==== Information provided ====

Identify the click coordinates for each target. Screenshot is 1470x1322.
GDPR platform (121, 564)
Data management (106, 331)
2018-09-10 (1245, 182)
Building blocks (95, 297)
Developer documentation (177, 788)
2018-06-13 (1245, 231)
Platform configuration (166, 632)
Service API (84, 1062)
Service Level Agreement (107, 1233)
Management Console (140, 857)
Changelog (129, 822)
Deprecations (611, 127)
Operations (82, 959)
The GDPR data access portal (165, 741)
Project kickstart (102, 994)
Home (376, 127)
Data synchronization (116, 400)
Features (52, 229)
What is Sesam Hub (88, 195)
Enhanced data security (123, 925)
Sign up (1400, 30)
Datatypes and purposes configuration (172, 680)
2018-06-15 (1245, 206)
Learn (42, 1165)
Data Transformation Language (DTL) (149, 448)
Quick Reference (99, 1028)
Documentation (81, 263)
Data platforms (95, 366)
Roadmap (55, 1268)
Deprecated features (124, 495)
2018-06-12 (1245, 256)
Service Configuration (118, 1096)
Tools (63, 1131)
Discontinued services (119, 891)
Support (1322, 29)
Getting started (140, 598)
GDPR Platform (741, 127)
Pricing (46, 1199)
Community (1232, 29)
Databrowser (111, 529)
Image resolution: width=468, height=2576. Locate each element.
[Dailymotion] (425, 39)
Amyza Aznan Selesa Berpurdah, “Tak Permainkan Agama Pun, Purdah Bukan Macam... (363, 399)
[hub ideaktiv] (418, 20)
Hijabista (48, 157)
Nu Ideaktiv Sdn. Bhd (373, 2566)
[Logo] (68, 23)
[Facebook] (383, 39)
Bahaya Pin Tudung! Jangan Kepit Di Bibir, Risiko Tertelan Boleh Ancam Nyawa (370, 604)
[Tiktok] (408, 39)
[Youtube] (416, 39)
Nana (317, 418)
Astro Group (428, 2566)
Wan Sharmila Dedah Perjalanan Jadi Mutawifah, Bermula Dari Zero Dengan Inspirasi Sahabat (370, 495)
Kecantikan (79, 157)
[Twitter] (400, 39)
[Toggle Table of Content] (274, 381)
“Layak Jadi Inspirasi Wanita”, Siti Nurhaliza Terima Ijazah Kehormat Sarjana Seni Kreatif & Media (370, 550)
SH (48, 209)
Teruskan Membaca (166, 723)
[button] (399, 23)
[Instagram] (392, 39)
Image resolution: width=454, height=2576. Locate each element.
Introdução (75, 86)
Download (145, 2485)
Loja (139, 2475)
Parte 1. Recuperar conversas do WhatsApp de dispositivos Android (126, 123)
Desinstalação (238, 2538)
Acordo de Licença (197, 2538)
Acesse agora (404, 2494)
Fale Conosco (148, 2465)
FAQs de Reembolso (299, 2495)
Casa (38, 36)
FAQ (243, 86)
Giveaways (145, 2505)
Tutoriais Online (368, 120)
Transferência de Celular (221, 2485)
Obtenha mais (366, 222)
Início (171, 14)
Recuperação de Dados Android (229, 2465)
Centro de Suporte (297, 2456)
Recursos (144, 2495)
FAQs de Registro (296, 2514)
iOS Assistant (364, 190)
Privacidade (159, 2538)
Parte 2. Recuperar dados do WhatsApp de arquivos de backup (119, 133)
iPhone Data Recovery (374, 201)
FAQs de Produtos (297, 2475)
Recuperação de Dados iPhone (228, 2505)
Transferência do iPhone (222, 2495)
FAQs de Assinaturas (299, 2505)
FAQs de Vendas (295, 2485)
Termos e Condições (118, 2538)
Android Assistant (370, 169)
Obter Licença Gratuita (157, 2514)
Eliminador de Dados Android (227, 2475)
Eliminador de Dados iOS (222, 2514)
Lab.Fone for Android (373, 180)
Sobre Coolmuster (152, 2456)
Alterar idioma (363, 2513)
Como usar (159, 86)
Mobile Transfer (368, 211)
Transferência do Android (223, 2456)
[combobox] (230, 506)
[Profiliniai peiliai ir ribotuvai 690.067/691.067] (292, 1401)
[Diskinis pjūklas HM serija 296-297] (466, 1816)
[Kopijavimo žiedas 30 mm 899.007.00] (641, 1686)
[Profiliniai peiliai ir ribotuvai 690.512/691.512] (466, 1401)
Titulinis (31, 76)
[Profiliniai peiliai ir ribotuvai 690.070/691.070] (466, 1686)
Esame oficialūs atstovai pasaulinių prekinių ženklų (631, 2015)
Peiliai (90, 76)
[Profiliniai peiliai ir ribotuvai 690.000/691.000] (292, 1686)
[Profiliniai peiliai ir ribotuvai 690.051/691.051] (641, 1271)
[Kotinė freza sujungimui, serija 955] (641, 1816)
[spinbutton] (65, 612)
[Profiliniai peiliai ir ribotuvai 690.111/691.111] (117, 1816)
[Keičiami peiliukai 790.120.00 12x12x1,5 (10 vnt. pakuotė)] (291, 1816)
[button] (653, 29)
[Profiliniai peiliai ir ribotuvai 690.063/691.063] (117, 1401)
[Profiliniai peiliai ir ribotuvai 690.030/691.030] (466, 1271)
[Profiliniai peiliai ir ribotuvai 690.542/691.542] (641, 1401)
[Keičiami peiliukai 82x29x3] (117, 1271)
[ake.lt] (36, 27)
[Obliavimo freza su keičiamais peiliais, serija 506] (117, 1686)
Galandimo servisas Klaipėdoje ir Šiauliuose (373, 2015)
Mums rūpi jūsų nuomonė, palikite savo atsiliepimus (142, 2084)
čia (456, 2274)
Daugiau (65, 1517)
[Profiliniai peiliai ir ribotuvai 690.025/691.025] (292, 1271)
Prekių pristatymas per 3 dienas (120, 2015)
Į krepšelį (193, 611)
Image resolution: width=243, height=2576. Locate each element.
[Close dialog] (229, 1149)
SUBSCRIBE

====

## Task directions
Across the entries above, work out how many lines hold "Android". The answer is that number alone.

## Response for this exercise
6